13 февраля 1932 года был создан Комитет заготовок при Совете труда и обороны (СТО). Неделю спустя, 21 февраля, было издано постановление о «контрактации зерна нового урожая». Заготовителям предписывалось заключать с крестьянами договора, по которым единоличные хозяйства должны будут сдавать государству от 25 до 30% всего собранного ими зерна, 50% бобовых, 70% подсолнечных. <…> Весной 1932 года газеты и докладчики ликовали: «Зерновая проблема решена!». Ссылаясь на это, ЦК и Совнарком в постановлении «О плане хлебозаготовок и развитии колхозной торговли» 6 мая 1932 года возвестили «применение новых методов торговли хлебом». Всем колхозникам и единоличникам, которые выполнят план хлебозаготовок и заготовят посевные семена, предоставлялось право с 15 января 1933 года свободно торговать хлебом по рыночным ценам. Для Украины план хлебозаготовок был установлен в 356 миллионов тонн. На 78 миллионов тонн меньше, чем в 1930 году.

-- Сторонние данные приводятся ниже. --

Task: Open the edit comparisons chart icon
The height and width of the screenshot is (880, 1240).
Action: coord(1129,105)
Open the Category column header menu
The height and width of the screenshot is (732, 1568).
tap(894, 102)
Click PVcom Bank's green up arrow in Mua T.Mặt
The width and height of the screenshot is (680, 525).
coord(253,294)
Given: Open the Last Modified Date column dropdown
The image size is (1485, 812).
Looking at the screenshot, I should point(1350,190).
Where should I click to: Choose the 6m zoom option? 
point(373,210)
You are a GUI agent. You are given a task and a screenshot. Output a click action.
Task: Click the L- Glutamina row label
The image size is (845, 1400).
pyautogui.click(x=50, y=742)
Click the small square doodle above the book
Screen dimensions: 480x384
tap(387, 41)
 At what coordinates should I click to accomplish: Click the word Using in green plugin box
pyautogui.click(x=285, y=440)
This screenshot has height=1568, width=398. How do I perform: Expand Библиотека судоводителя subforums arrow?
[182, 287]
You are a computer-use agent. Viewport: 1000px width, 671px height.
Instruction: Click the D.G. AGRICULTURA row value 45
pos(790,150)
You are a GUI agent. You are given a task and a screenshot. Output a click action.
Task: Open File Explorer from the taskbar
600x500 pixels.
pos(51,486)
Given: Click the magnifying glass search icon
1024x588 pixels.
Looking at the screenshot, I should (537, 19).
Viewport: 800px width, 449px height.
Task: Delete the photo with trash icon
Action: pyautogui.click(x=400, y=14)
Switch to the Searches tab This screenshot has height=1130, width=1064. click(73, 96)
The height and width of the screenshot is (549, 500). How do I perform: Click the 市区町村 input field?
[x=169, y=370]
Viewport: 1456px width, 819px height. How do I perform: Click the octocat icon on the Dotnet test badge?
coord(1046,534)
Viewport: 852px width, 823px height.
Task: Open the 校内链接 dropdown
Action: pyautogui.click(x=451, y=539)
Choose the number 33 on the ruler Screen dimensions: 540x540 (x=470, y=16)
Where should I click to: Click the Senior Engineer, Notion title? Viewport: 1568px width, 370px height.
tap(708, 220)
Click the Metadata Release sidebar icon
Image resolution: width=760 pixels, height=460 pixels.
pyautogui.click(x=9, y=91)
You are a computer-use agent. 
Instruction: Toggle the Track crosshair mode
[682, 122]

Всех этих цифр я потом уже, разумеется, не помнил. И лишь значительно позже сообразил, что «новые методы колхозной торговли» были обещанием возродить несколько видоизмененный НЭП. Государство пыталось восстановить «смычку» и поладить с деревней, еще не окончательно ограбленной.

А 7 августа был издан Закон «Об охране имущества государственных предприятий, колхозов и кооперации и укреплении социалистической собственности». Этот закон был придуман и написан лично Сталиным. В преамбуле сказано: «Покушающиеся на общественную собственность должны рассматриваться как враги народа». Впервые официально применялось то понятие, которое впоследствии стало обиходным в судах, в газетах, в публичных речах и в частном быту. <…>

22 августа новое постановление ЦК и СНК «О борьбе со спекуляцией» — крестьянин, продавший свой хлеб, не дожидаясь официального разрешения, рисковал быть зачисленным в спекулянты. В этом постановлении уже и речи не было о законности, о судах, оно обязывало «ОГПУ, органы прокуратуры и местные органы власти… применять заключение в концентрационном лагере сроком от 5 до 10 лет без права применения амнистии». <…>

Августовские указы стали смертоносно действенны. Они контрапунктно развивали те майско-июньские постановления, которые сулили свободную торговлю, но остались пустыми бумажками.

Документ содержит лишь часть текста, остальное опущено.